[lbo-talk] Externalities of Capital: Teen UK - A generation sitting on a mental health time bomb

Ira Glazer ira at yanua.com
Sun Nov 27 09:57:59 PST 2005


http://news.independent.co.uk/uk/this_britain/article329627.ece

Published: 27 November 2005

Dr Dylan Griffiths has spent more than 20 years healing the minds of troubled teenagers. But the psychiatrist is shocked by what he is now facing on a daily basis. He is treating record numbers of disturbed young patients, unable to cope with the pressures of modern life, who are hooked on drink, drugs and underage sex, or who are so desperate they even contemplate suicide.

The age of experimentation among Britain's teenagers is dropping every year, he and other leading health workers warn, creating a mental health time bomb which will create a generation of dysfunctional adults.

"For today's teens, marijuana, cocaine and alcohol are as ubiquitous as traffic on the street," said Dr Griffiths, who is based at Ticehurst House Hospital in East Sussex.

"Adolescents who self-harmed were rare 30 years ago. Today, self-harming is a dramatic, addictive behaviour, a maladaptive way for growing numbers of youngsters to relieve their psychological distress."

The shocking extent of teen angst among Britain's youth is revealed tomorrow in one of the most comprehensive reports ever carried out into adolescent mental health. Backed by counsellors, drug experts and mental health charities including Sane, the independent study commissioned by the Priory Group paints a bleak picture of the growing mental-health crisis among 12- to 19-year-olds.

Family break-up, increasing pressure to achieve at school, a lack of tolerance in society and an "anything goes" attitude are all contributing to a rise in the number of young people pushed to the brink of suicide, with others driven to experiment with drugs, drink and underage sex as a way of coping with stress.

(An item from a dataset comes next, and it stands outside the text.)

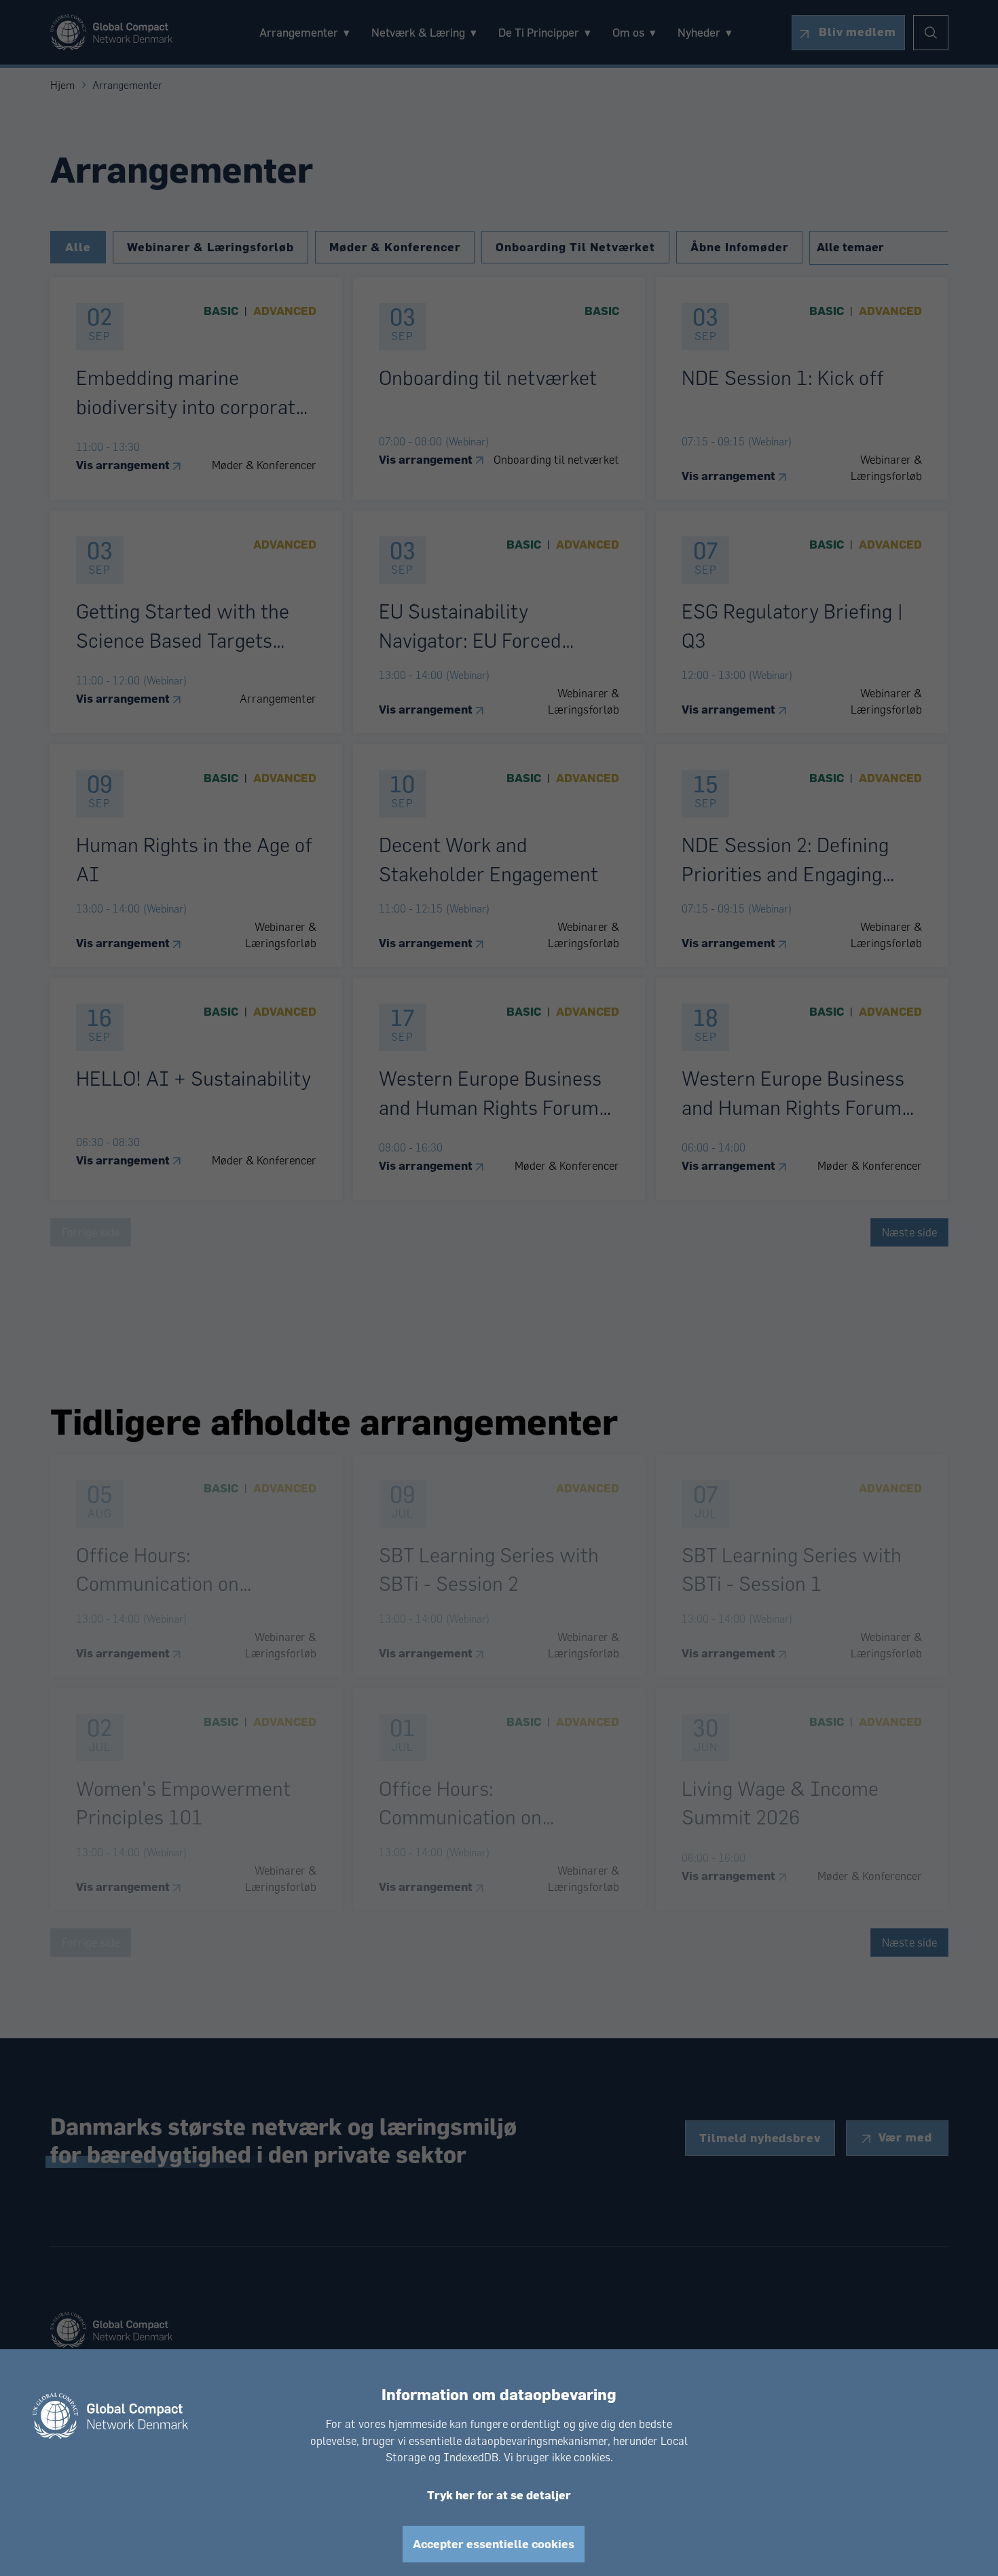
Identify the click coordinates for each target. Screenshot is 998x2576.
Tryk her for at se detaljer (499, 2494)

More than 900,000 adolescents have been so miserable they have considered suicide, the study says. A million have wanted to self-harm and more than half a million have experienced bullying or violence at home....

"There is a lot more stress now in the education system and a pressure on teenagers to be thin, beautiful, successful and to have sex," said the clinical psychologist, based in Basingstoke, Hampshire. "There's less guidance for teenagers, less mentoring and fewer role models for positive behaviour."